There are probably more intellectual derelicts in the Philippines right now than the endangered species of tilapia, gurami or dalag in our rivers due to dynamite fishing! But where is the Philippines ranked with respect to other nations of the world? I always commiserate with Teddy Benigno whenever he cries and laments about the "damaged culture," the apparent flaws of Philippine society. Like him, I also feel the pulse and the longing of the Filipinos to be really free because I am still a Filipino although I have been here in the USA for more than a quarter of a century. (Teddy, whenever you come to San Diego again, our friend, publisher Simeon Silverio Jr., you, and a few others can just sit down for dinner or lunch indulging in some mentally stimulating conversations at the Seaport Village where your favorite, unassuming neat bookstore UpStart Crow is. We can have a leisurely drive along the vast Baja California coast. I admire you for your fine finished products up to this day! Incredible passion for cerebral journalism. But you also deserve to relax a little bit and take it easy during your golden years. You alone cannot change Philippine society unless the people want to change themselves. Lamentably, the leader that the Philippines truly needs is probably not even born yet!)

When all is said and done it is us, the living – regardless who our colonizers were – who can change our political and socio-economic plight. It starts with a spartan attitude, not a wishy-washy bahala na mentality or urong-sulong leadership style.
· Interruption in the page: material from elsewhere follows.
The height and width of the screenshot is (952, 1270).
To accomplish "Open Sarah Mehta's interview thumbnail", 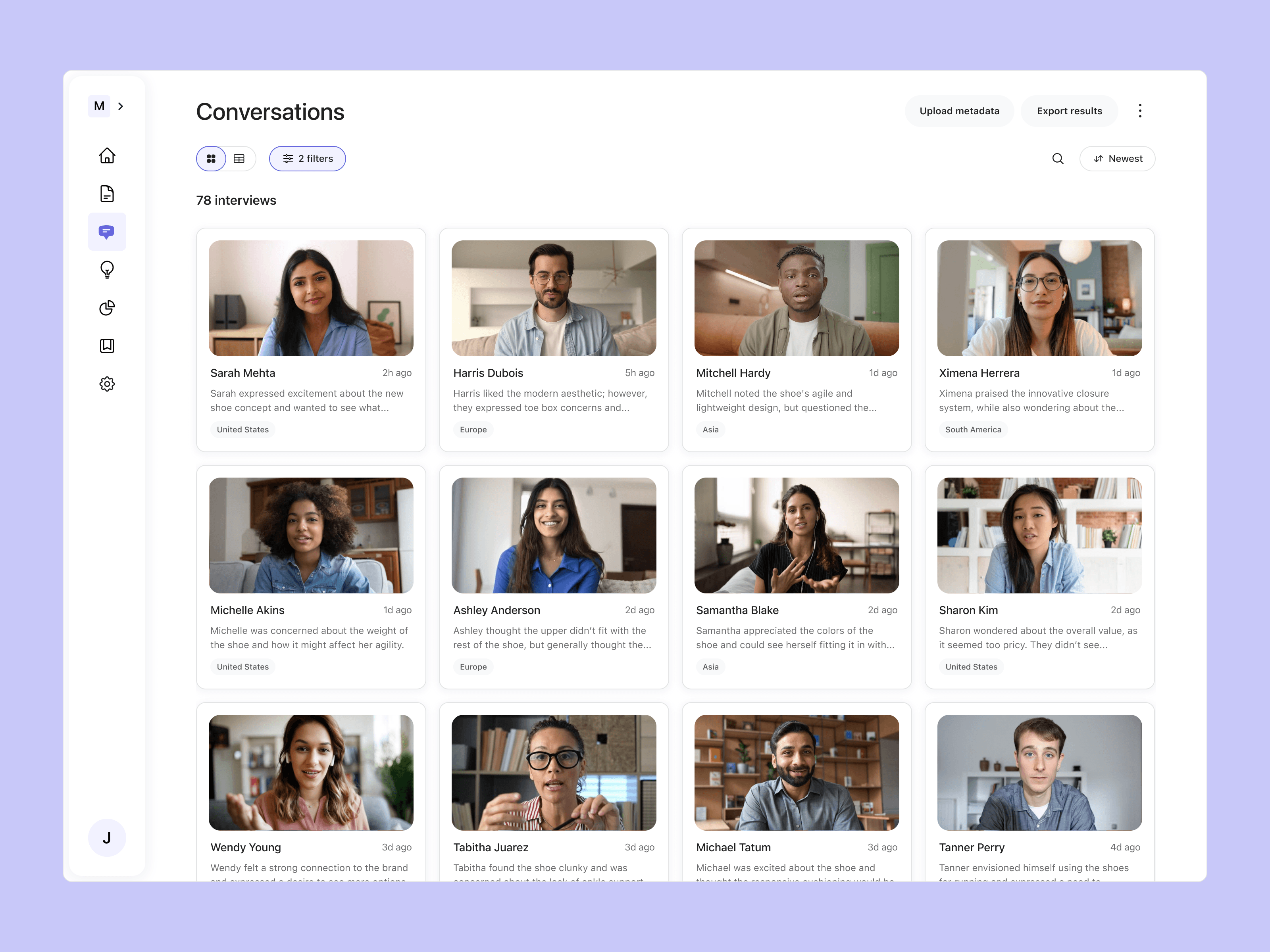I will pos(311,298).
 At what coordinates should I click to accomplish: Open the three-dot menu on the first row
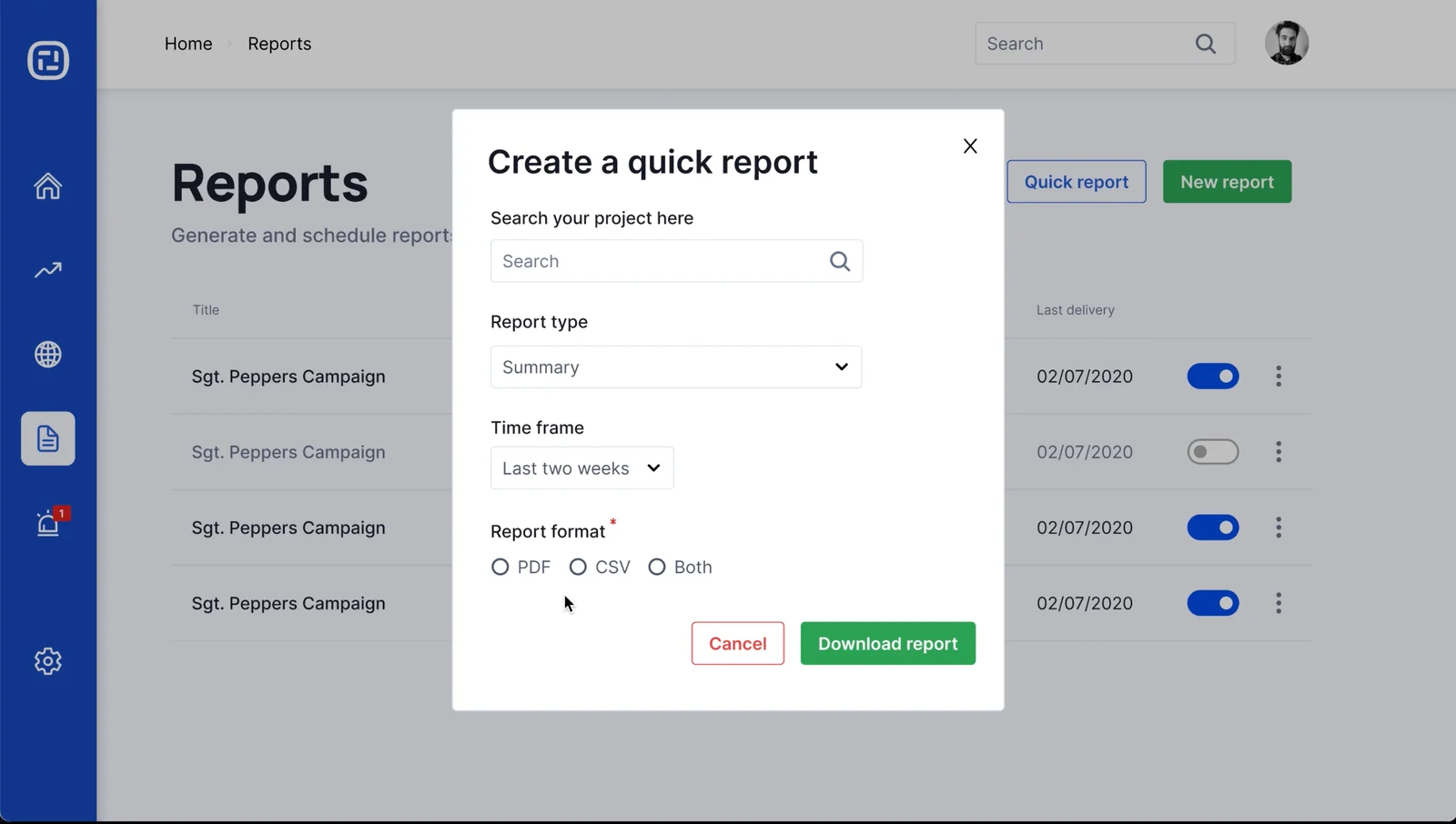coord(1278,376)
Dr. Thomas Parham, a nationally known psychologist in the United States who is the vice chancellor of Counseling at UC-Irvine, describes it best when he admonished black Americans about their sad socio economic plight in America. He said, "The biggest problem facing our African-American community isn’t drugs, violence, racism, or white supremacy, but rather the need for mental liberation. Removing the physical shackles of slavery didn’t remove the mental shackles."

I believe this also applies to the mental state of Filipinos even after almost 500 years since our Spanish occupation in the 16th century. We must seek to help the young as well as the adults to understand the way we are mentally incarcerated and how to break the cycle of the "victim mentality."

I like the metaphor that Dr. Parham uses to deliver his message: "Shop less for gifts and more for your truer self. If you look for it, you can find still hope in the face of despair, strength in the face of weakness, courage in the face of fear, compassion in the face of insensitivity. And be sure to pass it on!"

Kababayans
, do you see or feel what I feel? For your sake, stop listening to many political charlatans and bimbos (they are not your role models, they are just images of the citizenry of the land!) and stop watching Sa Pagkat Kami ay Tao Lamang movies. For once, start listening to your own feeble voice inside of you and do what it tells you to do religiously, like the ants building their colony! In one generation, when the babies of today become adults, Filipinos will become what they truly deserve.